*EXERCISE PROMPT*
In the material below, the line holding "How do I perform: Open" and every line after it should be reproduced exactly, please, with pictures omitted.
Segment Open
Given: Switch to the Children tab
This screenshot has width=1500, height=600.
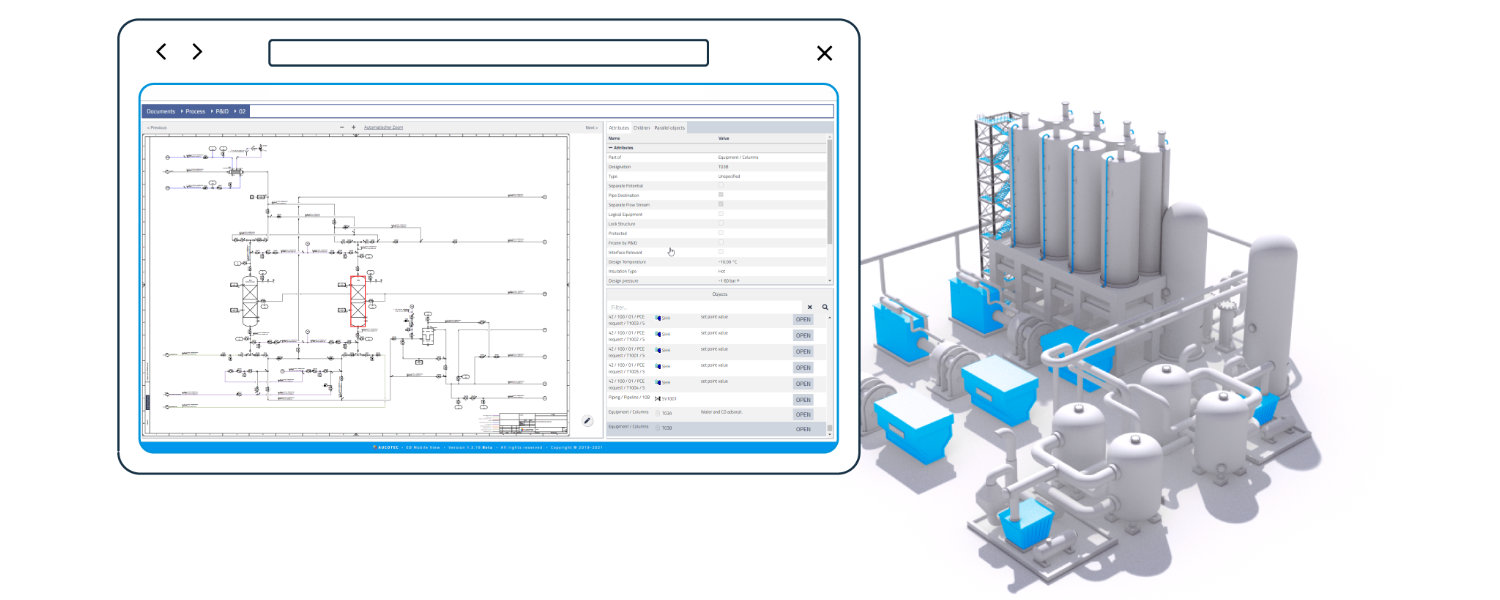Looking at the screenshot, I should (641, 128).

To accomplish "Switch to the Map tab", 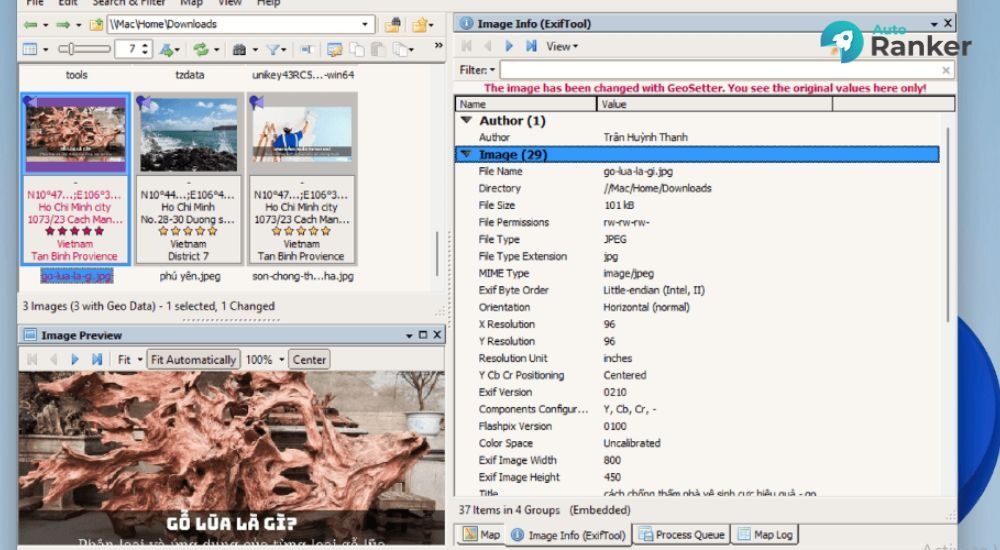I will [482, 535].
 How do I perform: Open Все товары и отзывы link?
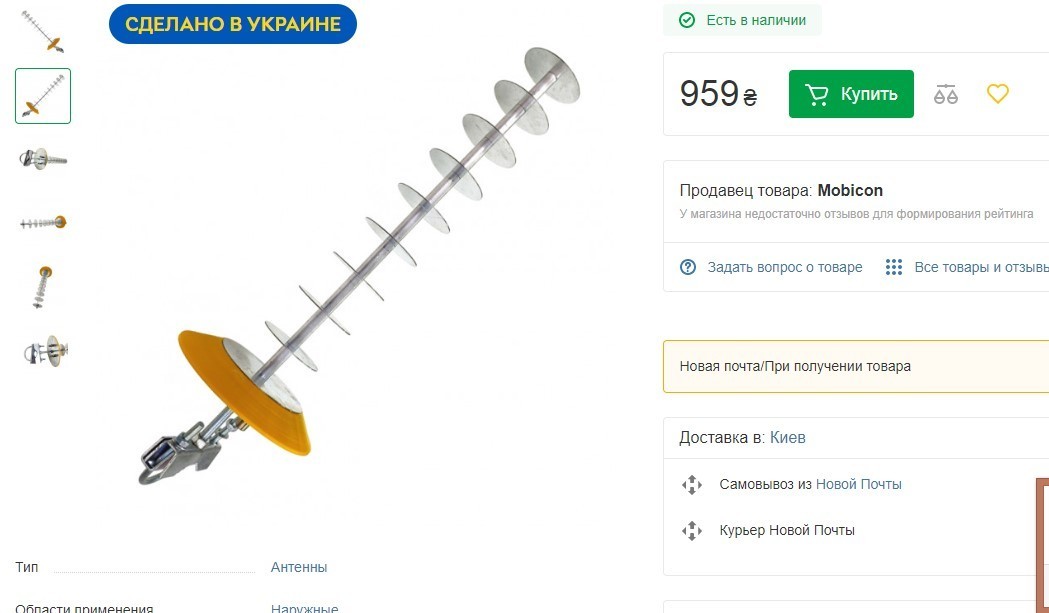pos(981,267)
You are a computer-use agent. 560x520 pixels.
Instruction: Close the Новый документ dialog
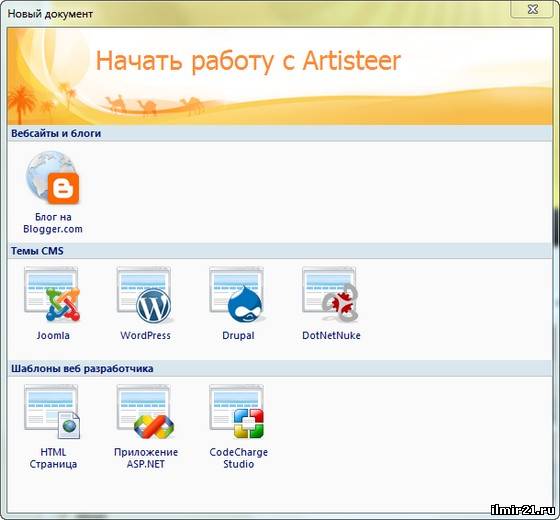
Segment Closed
*SOLUTION TO THIS PROBLEM*
 How do I perform: Open Все товары и отзывы link?
pos(981,267)
You are a computer-use agent. 560x520 pixels.
Instruction: Close the Новый документ dialog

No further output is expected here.